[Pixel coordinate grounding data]
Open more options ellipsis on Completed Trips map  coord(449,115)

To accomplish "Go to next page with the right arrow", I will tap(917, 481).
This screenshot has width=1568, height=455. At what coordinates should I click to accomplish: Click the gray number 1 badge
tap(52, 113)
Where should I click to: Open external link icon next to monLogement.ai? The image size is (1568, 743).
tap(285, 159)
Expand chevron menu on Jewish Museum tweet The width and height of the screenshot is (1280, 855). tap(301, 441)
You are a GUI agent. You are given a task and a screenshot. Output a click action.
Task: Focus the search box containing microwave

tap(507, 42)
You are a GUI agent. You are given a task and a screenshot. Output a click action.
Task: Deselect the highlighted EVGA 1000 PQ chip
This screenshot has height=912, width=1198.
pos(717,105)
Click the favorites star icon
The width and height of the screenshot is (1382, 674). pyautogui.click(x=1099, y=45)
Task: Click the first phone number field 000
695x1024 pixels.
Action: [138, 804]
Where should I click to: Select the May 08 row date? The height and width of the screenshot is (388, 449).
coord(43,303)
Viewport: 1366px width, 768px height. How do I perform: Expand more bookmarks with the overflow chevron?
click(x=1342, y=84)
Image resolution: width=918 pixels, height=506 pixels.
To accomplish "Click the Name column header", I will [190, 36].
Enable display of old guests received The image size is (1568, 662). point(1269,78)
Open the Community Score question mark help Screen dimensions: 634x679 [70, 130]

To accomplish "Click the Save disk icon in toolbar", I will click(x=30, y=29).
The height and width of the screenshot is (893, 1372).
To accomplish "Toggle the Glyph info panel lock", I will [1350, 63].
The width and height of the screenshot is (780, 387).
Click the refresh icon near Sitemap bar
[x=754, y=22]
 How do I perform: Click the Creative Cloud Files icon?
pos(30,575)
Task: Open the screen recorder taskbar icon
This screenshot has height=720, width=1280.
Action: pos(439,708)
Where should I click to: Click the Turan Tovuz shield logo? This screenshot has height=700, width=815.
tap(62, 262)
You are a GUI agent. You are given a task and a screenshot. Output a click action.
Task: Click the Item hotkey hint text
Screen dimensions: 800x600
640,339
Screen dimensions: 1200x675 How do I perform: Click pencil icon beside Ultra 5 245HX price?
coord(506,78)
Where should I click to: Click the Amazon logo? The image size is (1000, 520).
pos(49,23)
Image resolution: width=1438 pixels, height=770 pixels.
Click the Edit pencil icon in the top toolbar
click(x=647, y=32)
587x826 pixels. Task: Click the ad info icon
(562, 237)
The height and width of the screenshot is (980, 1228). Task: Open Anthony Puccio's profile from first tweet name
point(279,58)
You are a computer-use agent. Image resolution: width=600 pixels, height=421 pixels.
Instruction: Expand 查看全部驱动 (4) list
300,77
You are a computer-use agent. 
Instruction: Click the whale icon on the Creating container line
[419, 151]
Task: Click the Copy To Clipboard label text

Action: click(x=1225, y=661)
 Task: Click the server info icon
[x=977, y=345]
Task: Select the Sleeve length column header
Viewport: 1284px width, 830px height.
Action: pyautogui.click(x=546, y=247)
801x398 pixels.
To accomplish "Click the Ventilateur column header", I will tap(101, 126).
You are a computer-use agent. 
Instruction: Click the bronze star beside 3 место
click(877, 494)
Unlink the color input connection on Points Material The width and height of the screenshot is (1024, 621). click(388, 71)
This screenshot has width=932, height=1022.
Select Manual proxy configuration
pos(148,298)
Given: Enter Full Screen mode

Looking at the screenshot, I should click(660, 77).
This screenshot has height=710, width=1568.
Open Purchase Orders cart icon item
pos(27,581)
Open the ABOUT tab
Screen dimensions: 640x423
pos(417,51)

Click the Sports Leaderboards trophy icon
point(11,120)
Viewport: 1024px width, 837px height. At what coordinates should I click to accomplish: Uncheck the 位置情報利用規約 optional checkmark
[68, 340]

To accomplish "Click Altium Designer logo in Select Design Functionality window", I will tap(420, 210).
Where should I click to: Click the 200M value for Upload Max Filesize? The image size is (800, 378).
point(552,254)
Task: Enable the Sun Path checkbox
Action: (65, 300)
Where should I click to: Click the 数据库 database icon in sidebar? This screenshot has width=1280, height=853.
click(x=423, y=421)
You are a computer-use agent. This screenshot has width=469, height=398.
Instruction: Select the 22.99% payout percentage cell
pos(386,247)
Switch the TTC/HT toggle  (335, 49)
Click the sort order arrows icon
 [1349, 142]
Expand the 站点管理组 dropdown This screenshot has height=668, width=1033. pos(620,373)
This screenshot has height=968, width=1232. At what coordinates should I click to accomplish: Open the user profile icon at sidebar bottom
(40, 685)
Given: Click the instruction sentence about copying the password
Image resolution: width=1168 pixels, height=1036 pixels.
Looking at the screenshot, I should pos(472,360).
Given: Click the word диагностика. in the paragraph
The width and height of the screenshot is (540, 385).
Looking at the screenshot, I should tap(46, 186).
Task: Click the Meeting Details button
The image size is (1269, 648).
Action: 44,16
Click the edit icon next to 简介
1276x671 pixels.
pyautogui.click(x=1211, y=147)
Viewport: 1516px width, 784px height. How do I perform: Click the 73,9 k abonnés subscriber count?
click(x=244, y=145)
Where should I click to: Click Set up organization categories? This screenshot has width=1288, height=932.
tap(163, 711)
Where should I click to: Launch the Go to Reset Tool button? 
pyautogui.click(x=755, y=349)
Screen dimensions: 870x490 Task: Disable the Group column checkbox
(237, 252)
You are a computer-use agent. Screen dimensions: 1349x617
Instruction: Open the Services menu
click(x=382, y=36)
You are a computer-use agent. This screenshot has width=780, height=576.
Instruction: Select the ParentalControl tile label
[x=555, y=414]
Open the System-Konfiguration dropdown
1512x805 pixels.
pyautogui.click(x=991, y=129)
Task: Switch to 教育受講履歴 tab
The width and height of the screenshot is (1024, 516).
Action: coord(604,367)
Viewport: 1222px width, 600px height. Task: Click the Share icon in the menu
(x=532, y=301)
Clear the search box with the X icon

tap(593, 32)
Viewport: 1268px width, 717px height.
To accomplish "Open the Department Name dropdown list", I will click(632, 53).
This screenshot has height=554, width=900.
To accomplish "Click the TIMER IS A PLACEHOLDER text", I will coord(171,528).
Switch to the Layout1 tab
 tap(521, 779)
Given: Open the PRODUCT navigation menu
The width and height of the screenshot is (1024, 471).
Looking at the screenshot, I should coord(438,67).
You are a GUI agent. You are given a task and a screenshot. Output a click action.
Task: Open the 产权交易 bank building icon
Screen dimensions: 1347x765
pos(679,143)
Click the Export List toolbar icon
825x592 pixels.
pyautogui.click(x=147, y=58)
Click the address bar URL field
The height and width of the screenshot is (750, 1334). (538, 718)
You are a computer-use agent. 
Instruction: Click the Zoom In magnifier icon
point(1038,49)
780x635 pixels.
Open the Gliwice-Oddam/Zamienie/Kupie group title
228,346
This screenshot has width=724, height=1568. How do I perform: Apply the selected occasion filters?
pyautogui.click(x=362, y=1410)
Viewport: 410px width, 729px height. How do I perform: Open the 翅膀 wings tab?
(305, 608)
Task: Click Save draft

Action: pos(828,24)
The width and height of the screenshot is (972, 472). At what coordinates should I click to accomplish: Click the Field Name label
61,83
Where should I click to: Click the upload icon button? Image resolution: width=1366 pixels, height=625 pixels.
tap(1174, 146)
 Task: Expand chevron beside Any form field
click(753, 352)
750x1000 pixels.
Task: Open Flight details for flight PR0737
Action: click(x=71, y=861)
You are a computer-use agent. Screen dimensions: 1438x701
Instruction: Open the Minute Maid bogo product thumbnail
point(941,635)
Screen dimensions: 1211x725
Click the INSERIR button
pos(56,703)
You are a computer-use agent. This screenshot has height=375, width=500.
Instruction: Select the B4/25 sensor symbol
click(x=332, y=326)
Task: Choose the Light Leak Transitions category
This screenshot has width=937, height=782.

Task item:
A faithful copy is required of the lines from the one with "Instruction: Select the B4/25 sensor symbol" through the last line of the data; please add nothing.

Solution to the problem:
Instruction: Select the B4/25 sensor symbol
click(x=332, y=326)
Task: Choose the Light Leak Transitions category
This screenshot has width=937, height=782.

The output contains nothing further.